Copy out the entries verbatim, starting at the line with "This screenshot has height=416, width=512." and running through the line with "Click previous rank", both included.

[Start]

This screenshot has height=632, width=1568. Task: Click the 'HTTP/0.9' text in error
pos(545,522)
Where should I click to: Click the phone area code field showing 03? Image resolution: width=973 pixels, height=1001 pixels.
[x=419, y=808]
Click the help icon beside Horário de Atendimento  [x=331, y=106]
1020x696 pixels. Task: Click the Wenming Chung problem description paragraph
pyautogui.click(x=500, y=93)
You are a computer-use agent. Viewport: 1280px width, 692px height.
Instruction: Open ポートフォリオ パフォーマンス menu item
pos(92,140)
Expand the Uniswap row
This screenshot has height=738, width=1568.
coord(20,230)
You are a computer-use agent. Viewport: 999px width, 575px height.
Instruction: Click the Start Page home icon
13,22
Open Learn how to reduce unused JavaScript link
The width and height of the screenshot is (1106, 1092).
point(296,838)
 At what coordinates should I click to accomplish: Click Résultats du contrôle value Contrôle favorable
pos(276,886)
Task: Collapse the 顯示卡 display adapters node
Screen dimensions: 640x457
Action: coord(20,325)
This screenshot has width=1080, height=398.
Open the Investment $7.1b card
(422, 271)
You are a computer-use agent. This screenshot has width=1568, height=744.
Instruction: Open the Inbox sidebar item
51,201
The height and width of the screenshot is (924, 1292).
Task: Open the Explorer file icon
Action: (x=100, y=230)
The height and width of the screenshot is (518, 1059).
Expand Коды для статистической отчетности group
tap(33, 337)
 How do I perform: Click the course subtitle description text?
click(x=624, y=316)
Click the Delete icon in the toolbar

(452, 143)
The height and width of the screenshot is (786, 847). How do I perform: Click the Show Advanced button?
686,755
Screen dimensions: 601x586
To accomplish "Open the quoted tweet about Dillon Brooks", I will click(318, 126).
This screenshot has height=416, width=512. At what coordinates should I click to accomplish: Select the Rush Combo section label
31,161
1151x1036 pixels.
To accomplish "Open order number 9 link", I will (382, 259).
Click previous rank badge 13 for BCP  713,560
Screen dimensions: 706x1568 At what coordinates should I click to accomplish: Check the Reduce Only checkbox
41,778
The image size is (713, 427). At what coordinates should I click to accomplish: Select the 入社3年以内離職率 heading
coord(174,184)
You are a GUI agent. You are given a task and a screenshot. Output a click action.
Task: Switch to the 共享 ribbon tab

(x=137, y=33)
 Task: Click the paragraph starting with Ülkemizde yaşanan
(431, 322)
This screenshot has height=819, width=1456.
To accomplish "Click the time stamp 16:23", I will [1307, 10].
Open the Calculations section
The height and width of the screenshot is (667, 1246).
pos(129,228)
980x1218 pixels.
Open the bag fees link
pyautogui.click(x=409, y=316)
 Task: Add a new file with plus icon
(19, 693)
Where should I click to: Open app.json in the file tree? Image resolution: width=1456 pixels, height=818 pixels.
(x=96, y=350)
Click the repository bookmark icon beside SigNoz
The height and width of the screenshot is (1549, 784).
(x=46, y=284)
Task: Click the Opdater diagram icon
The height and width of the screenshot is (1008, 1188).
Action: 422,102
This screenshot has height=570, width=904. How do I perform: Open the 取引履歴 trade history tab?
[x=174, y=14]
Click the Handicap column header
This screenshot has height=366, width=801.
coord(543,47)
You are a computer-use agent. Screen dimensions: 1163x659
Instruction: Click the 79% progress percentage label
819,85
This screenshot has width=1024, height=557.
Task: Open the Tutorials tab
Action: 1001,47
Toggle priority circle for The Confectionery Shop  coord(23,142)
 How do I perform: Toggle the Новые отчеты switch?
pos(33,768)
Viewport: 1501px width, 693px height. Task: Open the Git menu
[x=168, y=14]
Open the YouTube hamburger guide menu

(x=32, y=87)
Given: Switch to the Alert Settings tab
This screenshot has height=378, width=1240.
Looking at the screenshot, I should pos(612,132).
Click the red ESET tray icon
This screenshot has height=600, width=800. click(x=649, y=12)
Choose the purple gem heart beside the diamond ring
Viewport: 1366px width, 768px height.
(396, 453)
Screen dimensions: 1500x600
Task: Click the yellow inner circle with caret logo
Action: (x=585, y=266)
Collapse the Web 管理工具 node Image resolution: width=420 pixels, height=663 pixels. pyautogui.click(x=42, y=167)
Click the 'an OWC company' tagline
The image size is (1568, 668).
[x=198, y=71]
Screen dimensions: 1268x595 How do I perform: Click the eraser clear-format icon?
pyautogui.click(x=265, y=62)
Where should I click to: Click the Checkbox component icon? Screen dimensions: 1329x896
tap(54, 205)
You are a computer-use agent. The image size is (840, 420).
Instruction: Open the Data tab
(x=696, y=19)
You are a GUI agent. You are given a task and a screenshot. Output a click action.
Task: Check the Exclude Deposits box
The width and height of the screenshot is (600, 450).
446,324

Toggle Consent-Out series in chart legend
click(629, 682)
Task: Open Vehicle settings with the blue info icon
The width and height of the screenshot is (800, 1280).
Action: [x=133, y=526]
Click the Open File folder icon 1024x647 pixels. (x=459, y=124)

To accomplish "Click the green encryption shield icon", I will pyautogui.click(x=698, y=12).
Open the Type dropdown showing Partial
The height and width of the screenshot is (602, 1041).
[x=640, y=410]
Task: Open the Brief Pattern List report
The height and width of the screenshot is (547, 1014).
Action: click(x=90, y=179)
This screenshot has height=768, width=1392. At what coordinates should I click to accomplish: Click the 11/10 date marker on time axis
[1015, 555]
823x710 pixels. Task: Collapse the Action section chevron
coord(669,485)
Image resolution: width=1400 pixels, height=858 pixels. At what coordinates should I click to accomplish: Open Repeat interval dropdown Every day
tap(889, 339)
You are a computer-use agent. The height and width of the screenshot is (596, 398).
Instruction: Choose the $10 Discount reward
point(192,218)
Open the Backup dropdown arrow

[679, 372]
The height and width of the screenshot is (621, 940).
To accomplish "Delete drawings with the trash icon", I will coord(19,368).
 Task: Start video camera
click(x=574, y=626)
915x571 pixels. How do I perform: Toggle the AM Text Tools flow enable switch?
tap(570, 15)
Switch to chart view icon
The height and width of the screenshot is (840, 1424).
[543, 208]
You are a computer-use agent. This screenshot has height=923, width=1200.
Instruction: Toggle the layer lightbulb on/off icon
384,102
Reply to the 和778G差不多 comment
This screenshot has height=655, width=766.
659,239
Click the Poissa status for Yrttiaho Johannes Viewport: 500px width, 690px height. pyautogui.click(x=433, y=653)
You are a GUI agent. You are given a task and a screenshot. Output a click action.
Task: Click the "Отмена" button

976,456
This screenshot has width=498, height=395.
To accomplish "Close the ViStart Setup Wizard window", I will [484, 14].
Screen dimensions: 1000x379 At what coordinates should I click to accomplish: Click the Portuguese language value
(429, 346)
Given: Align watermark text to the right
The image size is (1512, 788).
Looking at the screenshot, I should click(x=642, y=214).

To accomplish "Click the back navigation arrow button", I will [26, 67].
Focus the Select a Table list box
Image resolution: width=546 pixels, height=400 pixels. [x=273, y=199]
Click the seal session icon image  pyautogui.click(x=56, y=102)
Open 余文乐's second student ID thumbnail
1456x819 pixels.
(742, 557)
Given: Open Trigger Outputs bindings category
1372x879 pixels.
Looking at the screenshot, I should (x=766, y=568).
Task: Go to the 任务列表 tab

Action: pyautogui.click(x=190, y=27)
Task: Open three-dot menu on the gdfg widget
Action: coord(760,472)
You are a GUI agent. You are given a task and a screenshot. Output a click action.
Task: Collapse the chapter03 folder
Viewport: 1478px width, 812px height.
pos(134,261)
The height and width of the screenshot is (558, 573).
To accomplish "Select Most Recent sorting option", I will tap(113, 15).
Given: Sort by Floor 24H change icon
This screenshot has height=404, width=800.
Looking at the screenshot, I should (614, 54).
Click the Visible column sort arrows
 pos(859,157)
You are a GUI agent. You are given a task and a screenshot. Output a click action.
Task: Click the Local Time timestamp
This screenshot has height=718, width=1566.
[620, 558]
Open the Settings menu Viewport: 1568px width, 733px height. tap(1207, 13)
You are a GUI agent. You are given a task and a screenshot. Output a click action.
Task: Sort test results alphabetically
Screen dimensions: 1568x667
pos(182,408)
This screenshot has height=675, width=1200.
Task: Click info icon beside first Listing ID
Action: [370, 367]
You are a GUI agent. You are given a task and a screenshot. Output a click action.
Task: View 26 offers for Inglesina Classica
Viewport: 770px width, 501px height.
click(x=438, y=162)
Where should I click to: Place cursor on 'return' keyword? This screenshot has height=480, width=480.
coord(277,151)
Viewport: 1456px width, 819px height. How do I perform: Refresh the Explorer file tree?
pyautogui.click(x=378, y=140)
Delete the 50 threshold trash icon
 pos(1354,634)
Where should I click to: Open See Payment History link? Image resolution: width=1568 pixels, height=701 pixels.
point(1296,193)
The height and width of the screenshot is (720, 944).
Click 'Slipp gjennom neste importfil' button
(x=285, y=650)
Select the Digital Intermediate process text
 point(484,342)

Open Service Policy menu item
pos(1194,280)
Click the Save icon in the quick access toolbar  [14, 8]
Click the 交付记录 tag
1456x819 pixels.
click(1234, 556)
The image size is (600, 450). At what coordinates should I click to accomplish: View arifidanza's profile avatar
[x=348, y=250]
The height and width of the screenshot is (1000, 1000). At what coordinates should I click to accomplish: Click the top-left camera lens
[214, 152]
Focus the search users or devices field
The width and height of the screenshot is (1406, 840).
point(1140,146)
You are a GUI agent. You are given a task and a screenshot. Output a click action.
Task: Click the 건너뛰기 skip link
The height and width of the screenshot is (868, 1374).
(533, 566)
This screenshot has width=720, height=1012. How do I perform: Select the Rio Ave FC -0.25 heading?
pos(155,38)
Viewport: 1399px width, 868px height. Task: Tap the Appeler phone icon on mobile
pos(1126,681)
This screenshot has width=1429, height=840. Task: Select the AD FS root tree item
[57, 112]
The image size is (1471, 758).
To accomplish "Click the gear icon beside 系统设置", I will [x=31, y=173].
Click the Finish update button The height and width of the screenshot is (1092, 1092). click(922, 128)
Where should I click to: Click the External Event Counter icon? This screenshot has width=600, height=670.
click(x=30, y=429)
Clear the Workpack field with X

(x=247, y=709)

[End]

• _Output for this task_:
This screenshot has height=416, width=512. At what coordinates should I click to accomplish: Select the Rush Combo section label
31,161
1151x1036 pixels.
To accomplish "Open order number 9 link", I will (382, 259).
Click previous rank badge 13 for BCP  713,560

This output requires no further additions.